As politics is always about power, allow me to add one more quote from Orwell’s 1984. “Power is not a means; it is an end. One does not establish a dictatorship in order to safeguard a revolution; one makes a revolution in order to establish the dictatorship.” For Americans, whose revolution established a republic, that statement may seem amiss, but consider the French Revolution of 1789-1799, the Russian Revolution of 1917 and the Chinese Revolution of 1949. Beware of promises and the kindness of strangers.

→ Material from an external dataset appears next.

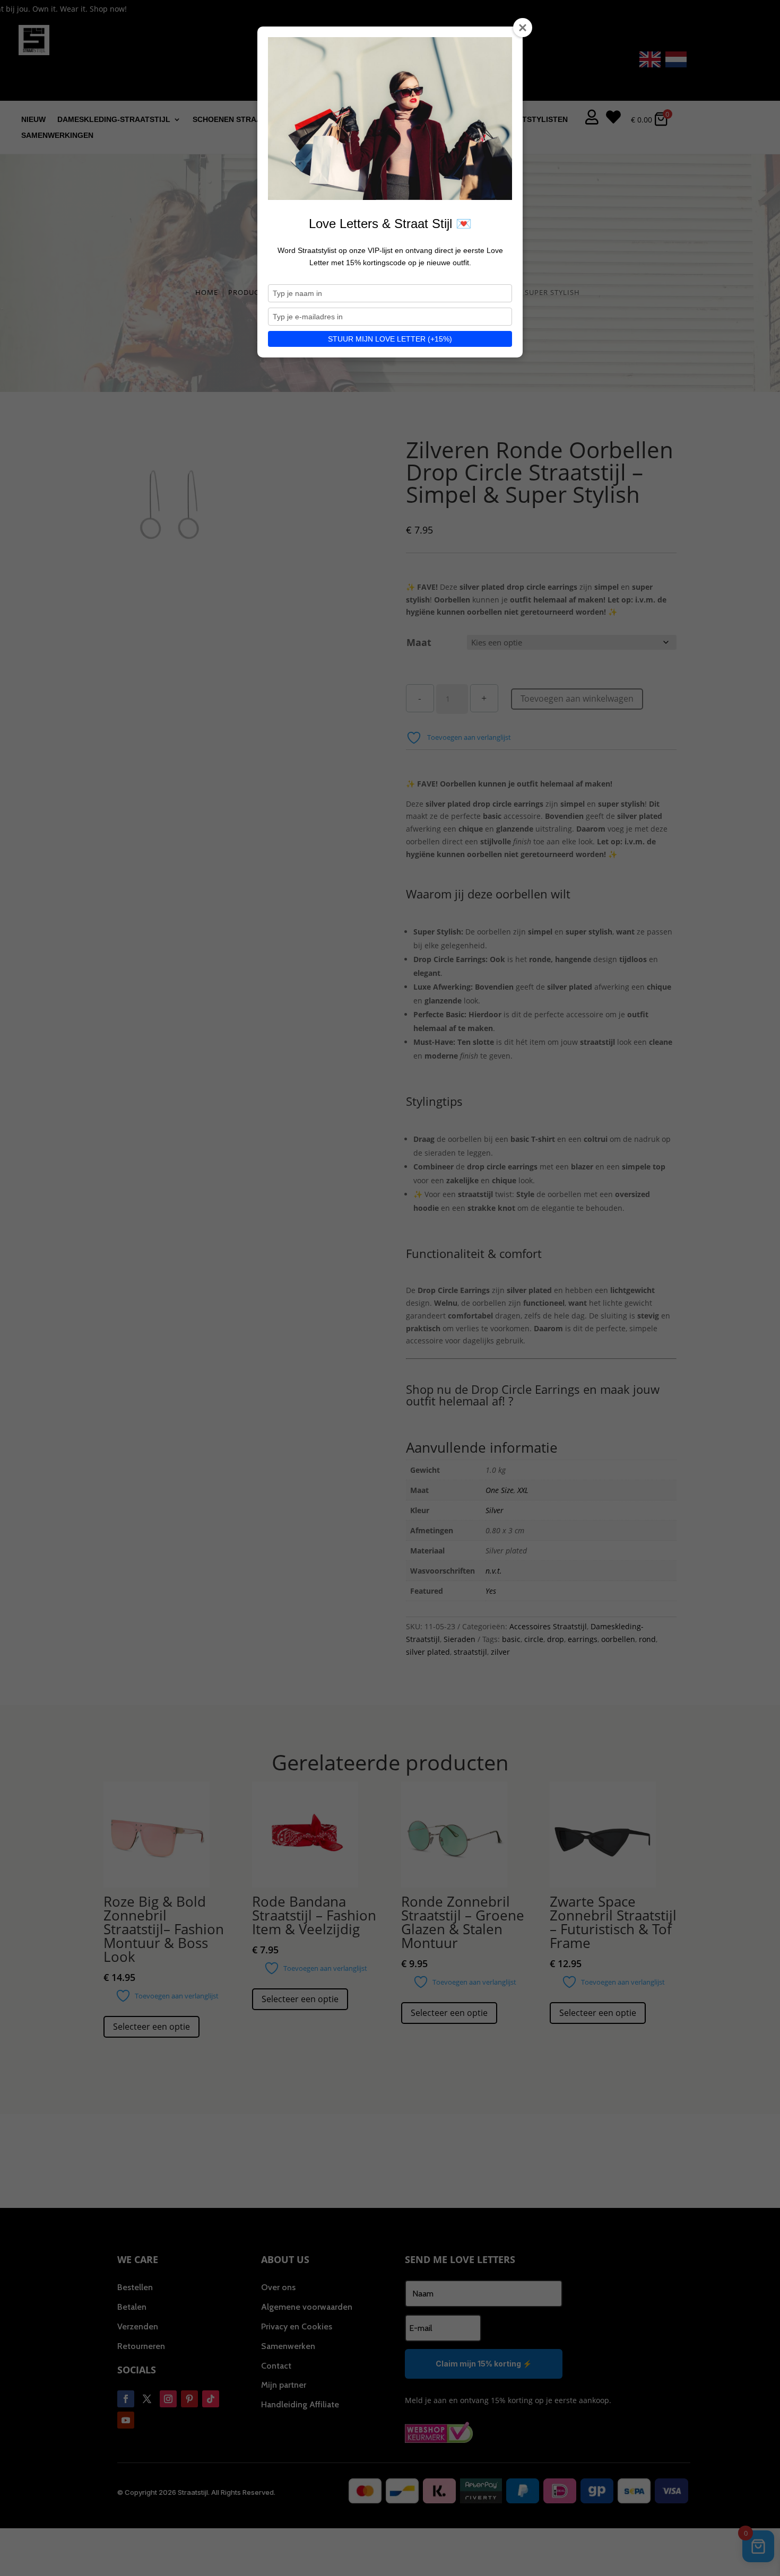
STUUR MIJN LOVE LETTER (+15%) (390, 339)
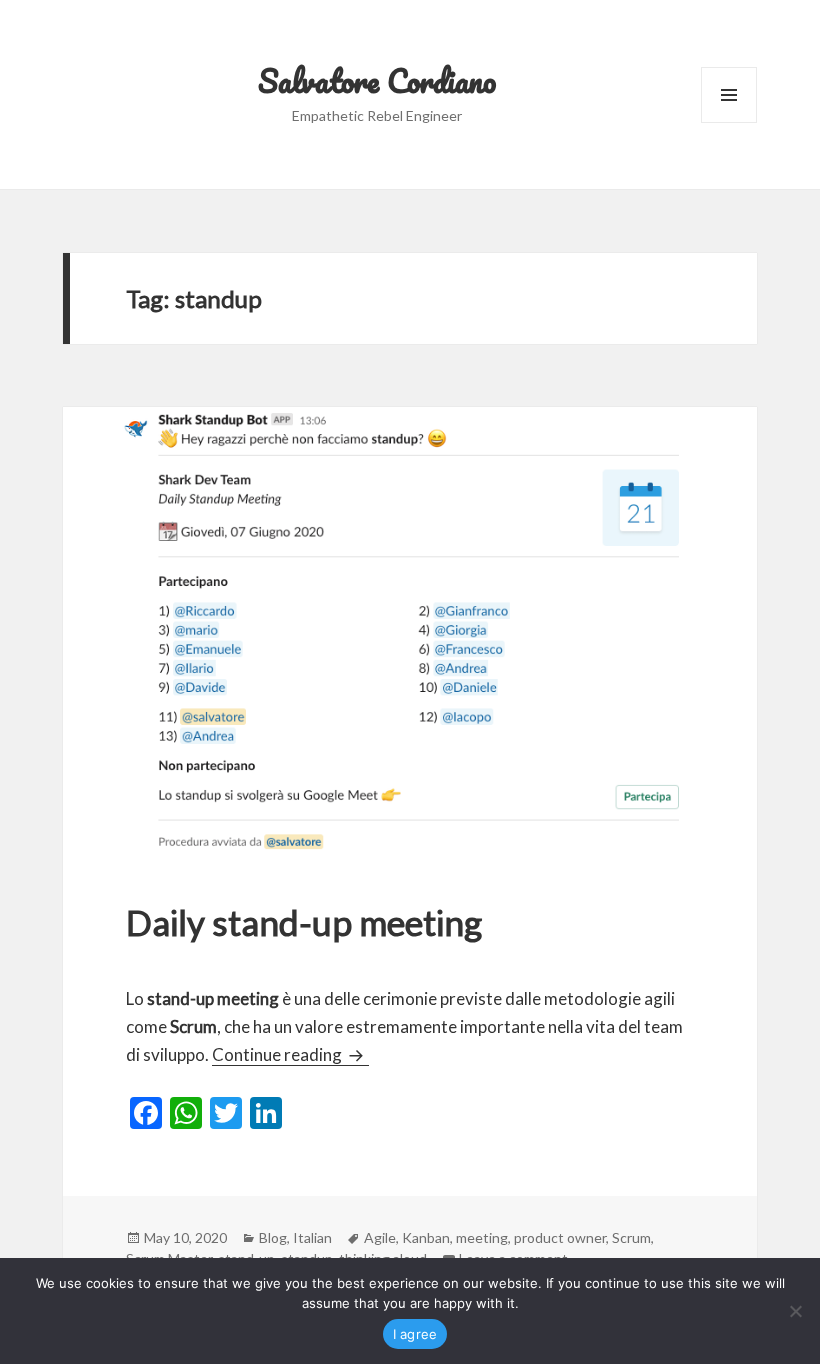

At the Democratic National Convention, President Obama, in seductive mellifluous tones (in contrast to President Trump’s impolitic words), told the world that, with the upcoming election, democracy is on the line. I agree. But the policies of which Party would cause democracy to tremble? Which Party is more likely to use technology to help educate, influence and control the American people? The one that supports individualism or the one that created “Julia’s World?” Which Party advocates lower taxes, less regulation, smaller government and increased self-reliance, and which supports higher taxes, increased regulation, bigger government and greater dependency? Which Party sees immigrants as opportunists, and which sees them as victims? This election is crucial. Democracy is on the line. Is the COVID-19 app on my iPhone a canary in the coal mine? Shall we blindly allow technocratic bureaucrats to intrude in our lives, or should we try to understand the consequences of what technology has done to politics?